Abonneer Log in

Ultrakorte PFAS: de donkere hypothese

  • Thomas Goorden - Auteur van ‘Alles komt goed. PFOS, Oosterweel en de terugkeer van de kat’ (epo, 2022)
  • 29 september 2023

Er dringt zich een vreselijk hypothese op: werd het gat in de ozonlaag vervangen door een giftige vlek in ons oppervlaktewater?

Op 14 september besliste de deputatie van de provincie Antwerpen dat 3M geen lozingsvergunning zou krijgen voor zogenaamde 'ultrakorte PFAS', na een overweldigend negatief advies van hun omgevingsvergunningscommissie.
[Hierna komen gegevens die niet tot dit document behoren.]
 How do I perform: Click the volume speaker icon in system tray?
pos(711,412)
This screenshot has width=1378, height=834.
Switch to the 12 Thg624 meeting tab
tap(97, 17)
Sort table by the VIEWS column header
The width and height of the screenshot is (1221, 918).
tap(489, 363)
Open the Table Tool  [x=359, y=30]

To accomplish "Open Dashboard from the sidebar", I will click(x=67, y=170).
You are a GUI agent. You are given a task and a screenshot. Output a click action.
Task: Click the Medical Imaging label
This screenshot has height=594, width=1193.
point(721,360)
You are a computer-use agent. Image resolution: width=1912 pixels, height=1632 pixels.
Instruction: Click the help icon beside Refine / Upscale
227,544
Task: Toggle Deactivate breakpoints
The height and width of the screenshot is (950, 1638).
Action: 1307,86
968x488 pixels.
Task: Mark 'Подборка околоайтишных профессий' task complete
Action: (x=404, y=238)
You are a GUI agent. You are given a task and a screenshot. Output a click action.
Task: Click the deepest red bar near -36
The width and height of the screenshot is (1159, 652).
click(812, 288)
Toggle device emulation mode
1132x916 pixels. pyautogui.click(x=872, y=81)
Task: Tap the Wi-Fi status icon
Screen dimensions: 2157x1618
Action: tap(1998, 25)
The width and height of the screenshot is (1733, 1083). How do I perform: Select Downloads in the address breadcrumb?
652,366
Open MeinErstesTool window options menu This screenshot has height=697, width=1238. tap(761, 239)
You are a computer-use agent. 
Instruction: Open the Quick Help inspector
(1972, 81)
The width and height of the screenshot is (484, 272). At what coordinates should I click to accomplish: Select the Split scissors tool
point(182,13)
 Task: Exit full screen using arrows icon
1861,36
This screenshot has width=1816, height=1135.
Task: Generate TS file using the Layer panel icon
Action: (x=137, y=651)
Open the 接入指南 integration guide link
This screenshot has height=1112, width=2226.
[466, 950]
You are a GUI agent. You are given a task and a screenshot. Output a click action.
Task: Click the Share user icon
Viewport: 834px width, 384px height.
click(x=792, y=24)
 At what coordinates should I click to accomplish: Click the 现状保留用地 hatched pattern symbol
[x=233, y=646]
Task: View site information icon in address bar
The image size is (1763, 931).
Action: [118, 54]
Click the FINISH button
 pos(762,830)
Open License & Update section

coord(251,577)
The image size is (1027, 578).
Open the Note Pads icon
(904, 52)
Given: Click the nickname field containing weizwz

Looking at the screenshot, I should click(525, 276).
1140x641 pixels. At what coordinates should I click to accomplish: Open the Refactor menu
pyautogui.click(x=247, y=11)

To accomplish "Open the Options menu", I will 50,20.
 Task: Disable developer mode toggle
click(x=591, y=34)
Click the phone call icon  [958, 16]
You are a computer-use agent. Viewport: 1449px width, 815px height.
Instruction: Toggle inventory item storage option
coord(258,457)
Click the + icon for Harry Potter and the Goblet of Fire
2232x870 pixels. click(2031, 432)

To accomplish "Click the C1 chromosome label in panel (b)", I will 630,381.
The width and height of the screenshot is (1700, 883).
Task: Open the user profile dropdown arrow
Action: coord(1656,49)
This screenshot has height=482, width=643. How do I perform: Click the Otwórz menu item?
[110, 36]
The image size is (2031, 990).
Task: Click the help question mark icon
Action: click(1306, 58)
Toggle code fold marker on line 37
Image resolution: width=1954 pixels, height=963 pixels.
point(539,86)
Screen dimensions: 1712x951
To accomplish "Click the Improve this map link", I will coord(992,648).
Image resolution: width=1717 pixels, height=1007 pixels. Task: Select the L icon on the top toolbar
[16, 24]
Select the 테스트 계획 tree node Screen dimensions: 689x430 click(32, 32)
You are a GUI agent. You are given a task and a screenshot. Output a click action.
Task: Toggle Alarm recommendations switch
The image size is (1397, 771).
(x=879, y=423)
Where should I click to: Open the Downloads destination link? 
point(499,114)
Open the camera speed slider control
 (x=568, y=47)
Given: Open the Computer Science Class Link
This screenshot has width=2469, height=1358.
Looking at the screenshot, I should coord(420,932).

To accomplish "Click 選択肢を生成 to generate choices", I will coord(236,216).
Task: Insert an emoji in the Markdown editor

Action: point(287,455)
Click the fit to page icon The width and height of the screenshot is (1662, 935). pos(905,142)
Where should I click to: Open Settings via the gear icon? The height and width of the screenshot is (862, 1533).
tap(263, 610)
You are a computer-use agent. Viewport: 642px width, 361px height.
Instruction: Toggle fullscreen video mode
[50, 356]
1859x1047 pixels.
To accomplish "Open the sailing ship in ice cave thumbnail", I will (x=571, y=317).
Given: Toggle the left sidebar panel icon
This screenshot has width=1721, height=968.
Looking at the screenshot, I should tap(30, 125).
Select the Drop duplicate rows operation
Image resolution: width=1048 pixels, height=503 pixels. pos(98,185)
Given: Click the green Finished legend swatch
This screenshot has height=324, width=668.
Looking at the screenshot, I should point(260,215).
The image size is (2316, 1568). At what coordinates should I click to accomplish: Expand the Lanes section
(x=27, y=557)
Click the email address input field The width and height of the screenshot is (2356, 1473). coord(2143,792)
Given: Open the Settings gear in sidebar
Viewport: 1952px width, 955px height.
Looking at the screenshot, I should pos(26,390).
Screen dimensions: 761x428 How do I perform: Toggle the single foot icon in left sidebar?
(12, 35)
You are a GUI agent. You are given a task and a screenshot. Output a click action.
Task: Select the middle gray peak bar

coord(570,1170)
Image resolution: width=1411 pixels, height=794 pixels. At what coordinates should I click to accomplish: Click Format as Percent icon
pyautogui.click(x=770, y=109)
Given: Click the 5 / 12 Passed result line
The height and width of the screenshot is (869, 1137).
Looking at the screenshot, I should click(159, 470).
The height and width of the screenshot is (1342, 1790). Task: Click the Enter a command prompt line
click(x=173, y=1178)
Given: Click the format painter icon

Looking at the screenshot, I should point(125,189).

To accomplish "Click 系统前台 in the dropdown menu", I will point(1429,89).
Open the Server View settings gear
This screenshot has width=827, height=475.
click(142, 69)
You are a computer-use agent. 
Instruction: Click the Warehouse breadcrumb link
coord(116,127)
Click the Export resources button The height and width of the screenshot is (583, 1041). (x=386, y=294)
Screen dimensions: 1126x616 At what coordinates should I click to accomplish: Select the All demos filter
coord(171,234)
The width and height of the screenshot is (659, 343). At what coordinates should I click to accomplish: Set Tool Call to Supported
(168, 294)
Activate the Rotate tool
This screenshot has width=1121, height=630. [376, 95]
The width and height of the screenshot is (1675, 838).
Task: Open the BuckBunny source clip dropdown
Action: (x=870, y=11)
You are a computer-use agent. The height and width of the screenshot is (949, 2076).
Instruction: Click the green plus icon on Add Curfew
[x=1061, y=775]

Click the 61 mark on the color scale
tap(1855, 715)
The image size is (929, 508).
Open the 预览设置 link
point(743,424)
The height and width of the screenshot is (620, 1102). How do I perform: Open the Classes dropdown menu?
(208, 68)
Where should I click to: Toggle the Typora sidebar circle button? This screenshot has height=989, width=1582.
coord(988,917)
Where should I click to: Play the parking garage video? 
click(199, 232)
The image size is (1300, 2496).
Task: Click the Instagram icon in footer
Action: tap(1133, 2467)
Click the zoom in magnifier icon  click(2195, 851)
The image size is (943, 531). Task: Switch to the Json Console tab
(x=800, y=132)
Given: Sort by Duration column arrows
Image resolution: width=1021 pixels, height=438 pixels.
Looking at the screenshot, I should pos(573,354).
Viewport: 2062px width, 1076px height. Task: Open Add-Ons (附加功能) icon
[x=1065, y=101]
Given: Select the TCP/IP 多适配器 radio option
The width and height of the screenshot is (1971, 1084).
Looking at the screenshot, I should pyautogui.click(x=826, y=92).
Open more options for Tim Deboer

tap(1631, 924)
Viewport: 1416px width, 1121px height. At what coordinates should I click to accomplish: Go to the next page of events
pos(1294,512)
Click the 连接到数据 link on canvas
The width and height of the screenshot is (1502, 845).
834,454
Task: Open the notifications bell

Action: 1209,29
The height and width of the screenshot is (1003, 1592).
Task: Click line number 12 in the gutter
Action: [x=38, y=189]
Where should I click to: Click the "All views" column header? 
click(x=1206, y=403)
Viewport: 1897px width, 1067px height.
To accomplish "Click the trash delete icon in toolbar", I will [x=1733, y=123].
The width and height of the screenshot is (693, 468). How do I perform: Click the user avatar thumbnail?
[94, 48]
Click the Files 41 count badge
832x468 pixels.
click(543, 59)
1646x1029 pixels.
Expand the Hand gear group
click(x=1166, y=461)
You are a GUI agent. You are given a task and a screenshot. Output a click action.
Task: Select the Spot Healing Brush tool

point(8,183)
Het lijkt een fait divers, grappig genoeg nét op de verjaardag van ondergetekende, maar aan deze beslissing gaat een opmerkelijke geschiedenis vooraf. En het einde is nog lang niet in zicht.

KORTER EN MOBIELER, MAAR EVEN PERSISTENT

Ultrakorte PFAS zijn de kleinste bandietjes in de rij, als broertjes van beruchte moleculen zoals PFOS en PFOA, waarmee respectievelijk 3M en Chemours in België en Nederland hun reputatie verdiend hebben. Ze zijn korter en dus mobieler, maar minstens even persistent. Toch konden de ultrakorte PFAS merkwaardig genoeg aan alle regulatie en monitoring ontsnappen gedurende vele decennia. Dat ze irrelevant zouden zijn, blijkt alvast niet uit de kruimeltjes informatie die al sinds de jaren 2000 opduiken in vergunningsaanvragen en het totaal geflopte PFOS saneringsdossier waar 3M en OVAM zich tussen 2008 en 2018 mee bezighielden. Elk laborapport waar de ultrakorte PFAS toch in sukkelden, geeft aan dat ze zich in bijzonder hoge concentraties in productie- en afvalwater moeten bevinden, onder andere omdat ze nauwelijks te filteren vallen.

De overheid plooit achterover om te benadrukken dat ze vooralsnog geen officiële meetmethode heeft voor ultrakorte PFAS.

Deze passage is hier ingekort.